In a typical ranked-choice system, multiple tabulations occur when no candidate receives more than 50 percent of the first-choice votes. In each subsequent round, the candidate with the fewest first-choice votes is eliminated, and the next choice of voters whose top choice was jettisoned is added to the total, until a single candidate receives a majority.

Nearly a dozen U.S. cities, including Cambridge, San Francisco and Minneapolis, use a form of ranked-choice voting for municipal elections. Overseas, the system is deployed in several countries including Australia and Ireland, according to FairVote.

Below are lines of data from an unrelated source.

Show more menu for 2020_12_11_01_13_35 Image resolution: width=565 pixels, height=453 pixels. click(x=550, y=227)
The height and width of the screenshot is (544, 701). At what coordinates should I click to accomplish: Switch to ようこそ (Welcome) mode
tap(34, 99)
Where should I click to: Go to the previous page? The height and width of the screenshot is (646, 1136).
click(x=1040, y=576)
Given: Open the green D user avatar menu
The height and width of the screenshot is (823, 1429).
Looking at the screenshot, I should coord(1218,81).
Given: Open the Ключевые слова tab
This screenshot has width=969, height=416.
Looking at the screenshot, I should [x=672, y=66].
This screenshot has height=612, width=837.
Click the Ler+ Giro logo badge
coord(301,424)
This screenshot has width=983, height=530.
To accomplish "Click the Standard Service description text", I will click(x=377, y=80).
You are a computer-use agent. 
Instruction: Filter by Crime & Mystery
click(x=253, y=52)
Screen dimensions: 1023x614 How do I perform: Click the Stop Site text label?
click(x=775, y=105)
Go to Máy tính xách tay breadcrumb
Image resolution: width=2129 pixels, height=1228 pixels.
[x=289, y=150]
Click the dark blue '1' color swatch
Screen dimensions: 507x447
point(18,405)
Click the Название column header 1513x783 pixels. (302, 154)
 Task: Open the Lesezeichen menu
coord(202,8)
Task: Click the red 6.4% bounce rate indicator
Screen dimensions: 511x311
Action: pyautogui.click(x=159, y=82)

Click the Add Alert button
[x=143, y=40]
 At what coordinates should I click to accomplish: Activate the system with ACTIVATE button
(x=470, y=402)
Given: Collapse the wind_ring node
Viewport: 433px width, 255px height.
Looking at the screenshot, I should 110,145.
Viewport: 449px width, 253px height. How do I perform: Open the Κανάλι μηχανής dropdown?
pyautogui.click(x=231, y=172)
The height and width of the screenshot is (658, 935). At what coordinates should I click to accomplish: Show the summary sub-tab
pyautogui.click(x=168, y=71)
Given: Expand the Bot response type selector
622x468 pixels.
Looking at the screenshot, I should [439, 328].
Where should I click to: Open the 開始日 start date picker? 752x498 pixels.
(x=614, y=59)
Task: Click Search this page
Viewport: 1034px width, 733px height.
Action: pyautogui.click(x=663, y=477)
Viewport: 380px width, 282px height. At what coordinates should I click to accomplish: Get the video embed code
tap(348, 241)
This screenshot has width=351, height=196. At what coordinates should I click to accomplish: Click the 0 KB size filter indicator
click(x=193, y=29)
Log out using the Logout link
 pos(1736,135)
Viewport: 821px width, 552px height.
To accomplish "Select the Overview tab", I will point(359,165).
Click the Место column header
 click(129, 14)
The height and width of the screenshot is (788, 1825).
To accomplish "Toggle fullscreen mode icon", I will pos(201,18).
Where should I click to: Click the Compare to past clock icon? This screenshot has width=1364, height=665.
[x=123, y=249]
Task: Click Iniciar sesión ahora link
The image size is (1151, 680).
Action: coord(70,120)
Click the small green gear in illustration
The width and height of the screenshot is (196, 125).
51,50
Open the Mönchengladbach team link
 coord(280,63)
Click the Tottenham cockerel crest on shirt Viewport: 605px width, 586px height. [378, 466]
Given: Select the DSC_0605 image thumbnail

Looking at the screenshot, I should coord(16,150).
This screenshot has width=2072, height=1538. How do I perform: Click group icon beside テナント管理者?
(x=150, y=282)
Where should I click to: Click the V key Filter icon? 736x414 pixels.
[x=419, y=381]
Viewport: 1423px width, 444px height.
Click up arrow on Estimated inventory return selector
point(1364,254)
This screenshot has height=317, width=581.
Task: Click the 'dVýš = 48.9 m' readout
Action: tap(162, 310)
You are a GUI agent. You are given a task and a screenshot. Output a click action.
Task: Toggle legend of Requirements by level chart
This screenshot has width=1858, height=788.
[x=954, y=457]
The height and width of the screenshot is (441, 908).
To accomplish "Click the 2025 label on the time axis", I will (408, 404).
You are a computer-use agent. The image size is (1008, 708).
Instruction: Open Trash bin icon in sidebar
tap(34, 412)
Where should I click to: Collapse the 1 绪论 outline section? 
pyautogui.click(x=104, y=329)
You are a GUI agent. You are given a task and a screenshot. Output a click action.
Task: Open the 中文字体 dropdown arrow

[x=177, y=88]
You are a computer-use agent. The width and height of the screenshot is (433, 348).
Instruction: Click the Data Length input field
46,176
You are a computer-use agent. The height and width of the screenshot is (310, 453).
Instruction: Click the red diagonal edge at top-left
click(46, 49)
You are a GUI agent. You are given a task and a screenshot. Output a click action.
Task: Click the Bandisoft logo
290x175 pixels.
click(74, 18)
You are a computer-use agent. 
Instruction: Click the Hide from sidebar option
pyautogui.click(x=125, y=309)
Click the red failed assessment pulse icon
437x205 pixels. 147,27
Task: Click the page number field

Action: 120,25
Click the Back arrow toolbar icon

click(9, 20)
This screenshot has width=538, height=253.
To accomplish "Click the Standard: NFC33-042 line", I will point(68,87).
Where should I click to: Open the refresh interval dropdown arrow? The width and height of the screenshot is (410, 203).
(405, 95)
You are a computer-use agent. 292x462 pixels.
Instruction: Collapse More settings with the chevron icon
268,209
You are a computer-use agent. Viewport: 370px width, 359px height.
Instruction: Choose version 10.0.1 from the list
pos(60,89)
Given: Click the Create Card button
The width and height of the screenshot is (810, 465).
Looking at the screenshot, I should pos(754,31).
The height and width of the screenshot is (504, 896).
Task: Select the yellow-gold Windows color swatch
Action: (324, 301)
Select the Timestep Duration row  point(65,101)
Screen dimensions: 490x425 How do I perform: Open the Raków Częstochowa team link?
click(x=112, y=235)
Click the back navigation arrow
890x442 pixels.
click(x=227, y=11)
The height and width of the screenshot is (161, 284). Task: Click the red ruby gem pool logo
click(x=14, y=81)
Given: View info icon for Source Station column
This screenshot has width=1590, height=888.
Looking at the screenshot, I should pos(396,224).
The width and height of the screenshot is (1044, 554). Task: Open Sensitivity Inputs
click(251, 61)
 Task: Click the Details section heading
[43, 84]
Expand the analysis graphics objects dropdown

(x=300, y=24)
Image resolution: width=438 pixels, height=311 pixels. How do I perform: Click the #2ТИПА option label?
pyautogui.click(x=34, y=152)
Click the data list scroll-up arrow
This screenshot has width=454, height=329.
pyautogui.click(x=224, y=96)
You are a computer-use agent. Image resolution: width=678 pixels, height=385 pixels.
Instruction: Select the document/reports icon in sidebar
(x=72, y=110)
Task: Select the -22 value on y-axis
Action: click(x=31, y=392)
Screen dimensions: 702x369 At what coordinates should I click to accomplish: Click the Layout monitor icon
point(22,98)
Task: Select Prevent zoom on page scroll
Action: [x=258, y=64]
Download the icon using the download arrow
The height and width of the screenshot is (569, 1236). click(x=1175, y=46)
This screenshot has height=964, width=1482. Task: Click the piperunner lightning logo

Will Massachusetts follow? No change is imminent, though advocacy groups such as Common Cause Massachusetts and Voter Choice Massachusetts hope the disputed congressional race and Maine’s successful experiment might spur momentum. Democratic Secretary of State William Galvin, Massachusetts’ top elections official, has expressed interest in the idea.

Legislation calling for ranked-choice voting was co-sponsored by 15 House members, but the bill received little attention and failed to reach the floor during the 2017-2018 legislative session. Advocates expect a similar bill to be filed for the next two-year session starting on Beacon Hill in January.